4-Sonra Cenâb-ı Hakkın, manevî birçok rızık ve nimet isteyen insanlığı bize vermesi ve insanlığın önüne de varlıkların dış ve iç yüzlerini anlamaya kabiliyetli aklın eli yetişecek derecede mülk âleminden melekût âlemine kadar geniş bir nimet ve istifade sahası açması bir başka yüksek peşin ücrettir.

5-Sonra Cenâb-ı Hakkın, hadsiz nimetleri isteyip, hadsiz rahmet meyveleriyle beslenen ve “insaniyet-i kübrâ” olan İslâmiyet’i ve imanı bize göndermesi ve bizi Müslüman kılması, böylece dünya ve âhiret dairesi ile birlikte Allah’ın isimlerini ve mukaddes sıfatlarını da içine alan geniş bir nimet, saadet ve lezzet sofrası bize açmış olması bir diğer yüksek peşin ücrettir.
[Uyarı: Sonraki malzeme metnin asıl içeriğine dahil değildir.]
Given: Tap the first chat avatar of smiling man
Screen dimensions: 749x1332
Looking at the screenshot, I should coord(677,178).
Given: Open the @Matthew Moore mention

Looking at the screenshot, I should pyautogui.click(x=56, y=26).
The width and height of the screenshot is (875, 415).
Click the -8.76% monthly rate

6-Sonra Cenâb-ı Hakkın, imanın bir nûru olan muhabbeti bize vererek, kalbimizin önüne sonsuz bir nimet, saadet ve lezzet sahası açmış olması bir başka yüksek peşin ücrettir.

Demek Cenâb-ı Hak bize; 1-hayatı vermekle bizi küçüklükten bir nevî büyüklüğe, 2-insanlığı vermekle hakîkî büyüklüğe, 3-İslâmiyet’i vermekle ulvî ve nûrânî bir büyüklüğe ve kapsama, 4-Mârifeti ve muhabbeti (Allah’ı bilmeyi ve sevmeyi) vermekle de çok geniş ve her şeyi kuşatan bir nûra bizi çıkarmıştır.
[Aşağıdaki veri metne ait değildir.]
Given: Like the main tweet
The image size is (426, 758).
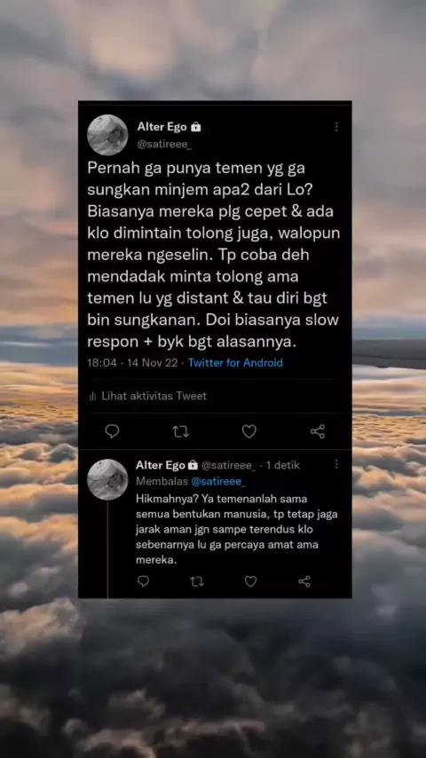Looking at the screenshot, I should tap(249, 431).
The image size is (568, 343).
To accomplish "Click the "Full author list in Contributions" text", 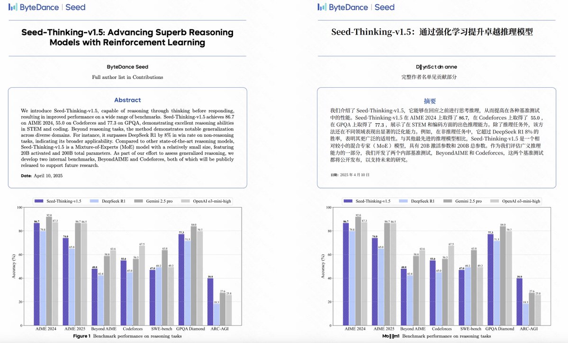I will [127, 77].
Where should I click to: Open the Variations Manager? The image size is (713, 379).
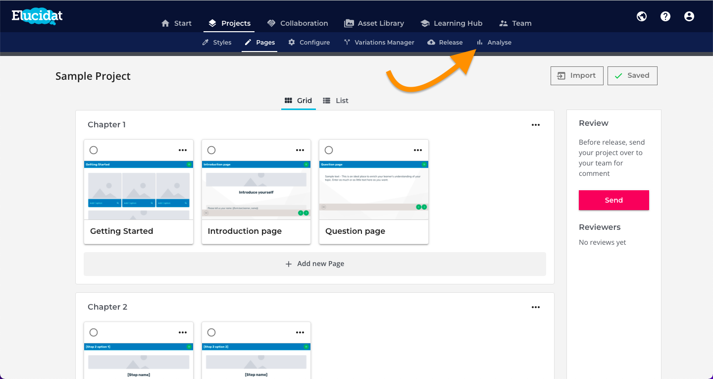(x=379, y=43)
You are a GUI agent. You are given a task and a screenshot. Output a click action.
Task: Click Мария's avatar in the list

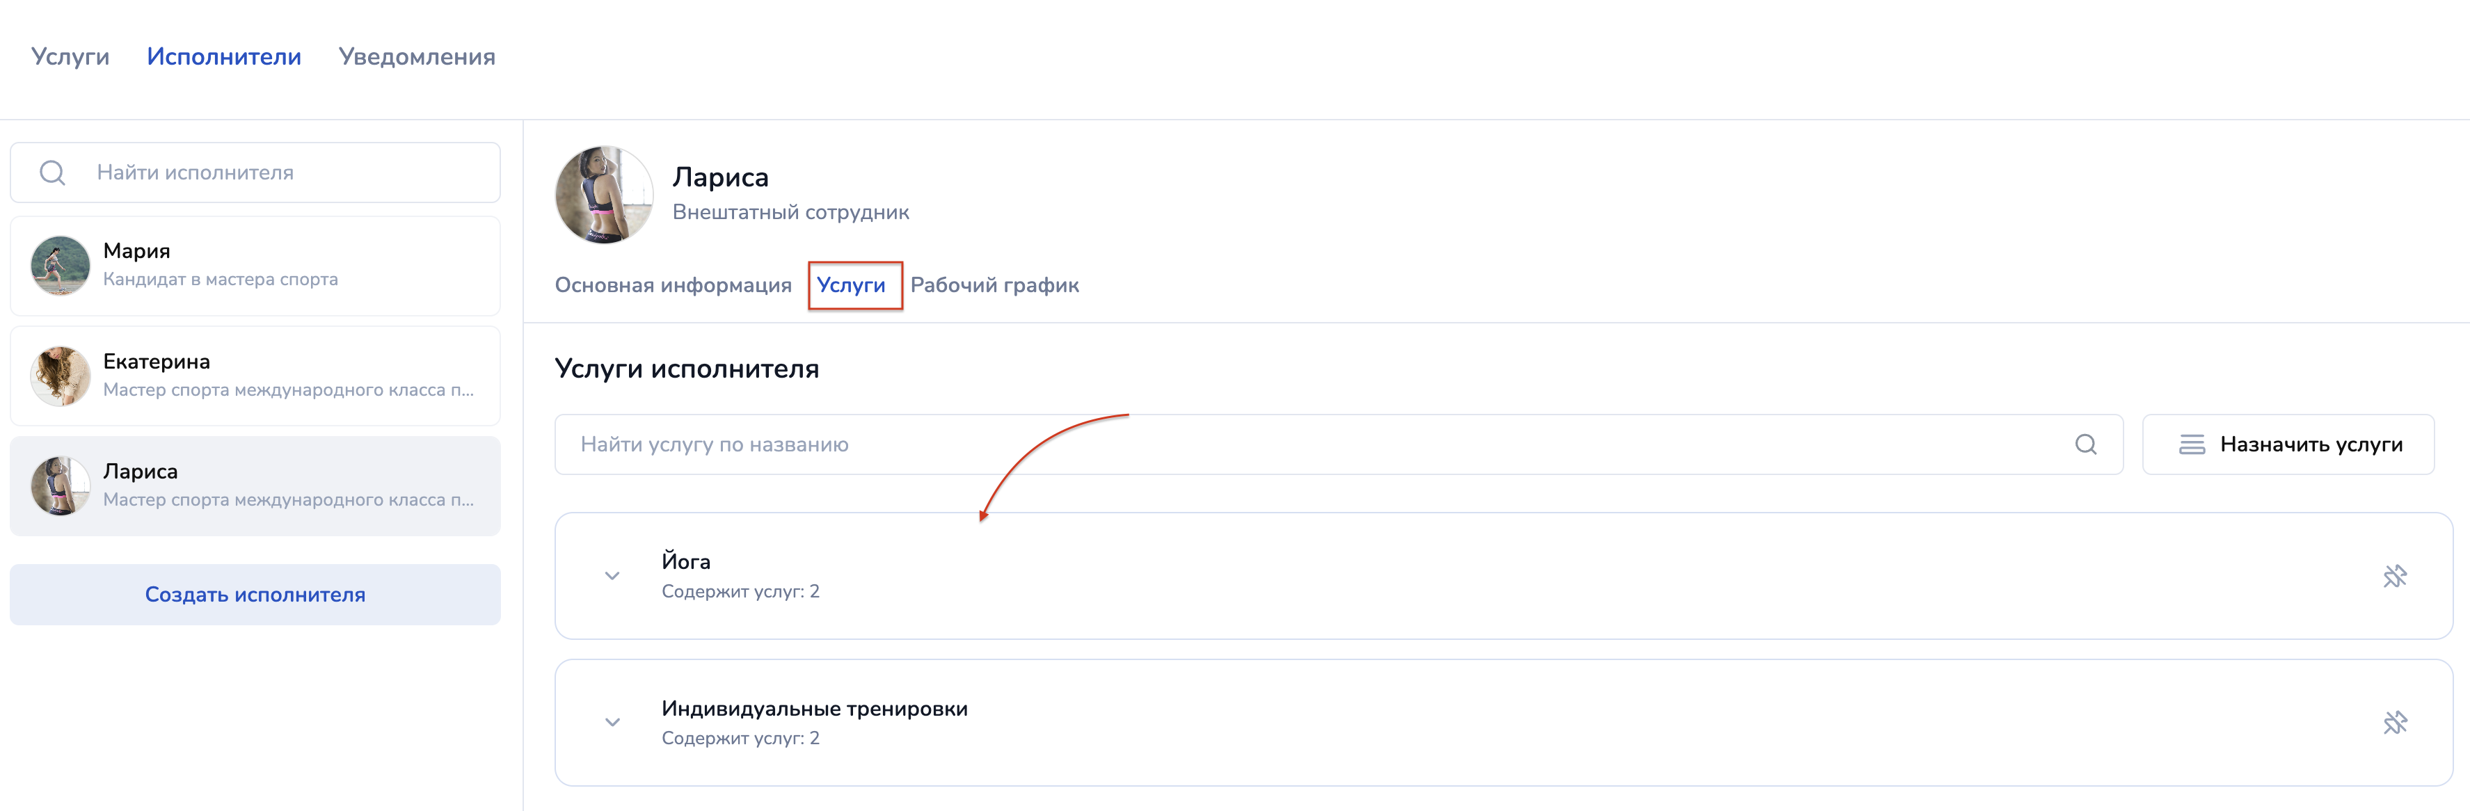60,266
Bütün bu nimetler, peşin ve yüksek birer ücret olarak önümüzde durmaktadır. Öyle ise, biz ücretimizi almışız! Bu değeri yüksek ücretlere karşılık, yalnız “ibâdet” gibi lezzetli, onurlu, nîmetli, rahatlı ve gâyet hafif bir hizmetle mükellef tutulmuşuz! Buna da tembellik göstermemiz bizi şüphesiz boşlukta bırakmaktadır!

Biz bu niyetlerle, Allah’ın tevfik ve hidayetiyle, inayet ve yardımıyla, sırf Allah rızası için, sırf Allah’ın emrine itaat etmek niyetiyle ibadetimizi yaparız. Ebedî âhiret yurdunda ise Cenâb-ı Hakk’ın Cennetini, rahmetini ve mağfiretini ibadetimizin karşılığı olarak değil, Cenâb-ı Hakk’ın fazlından, lütfundan ve merhametinden bekleriz ve umarız.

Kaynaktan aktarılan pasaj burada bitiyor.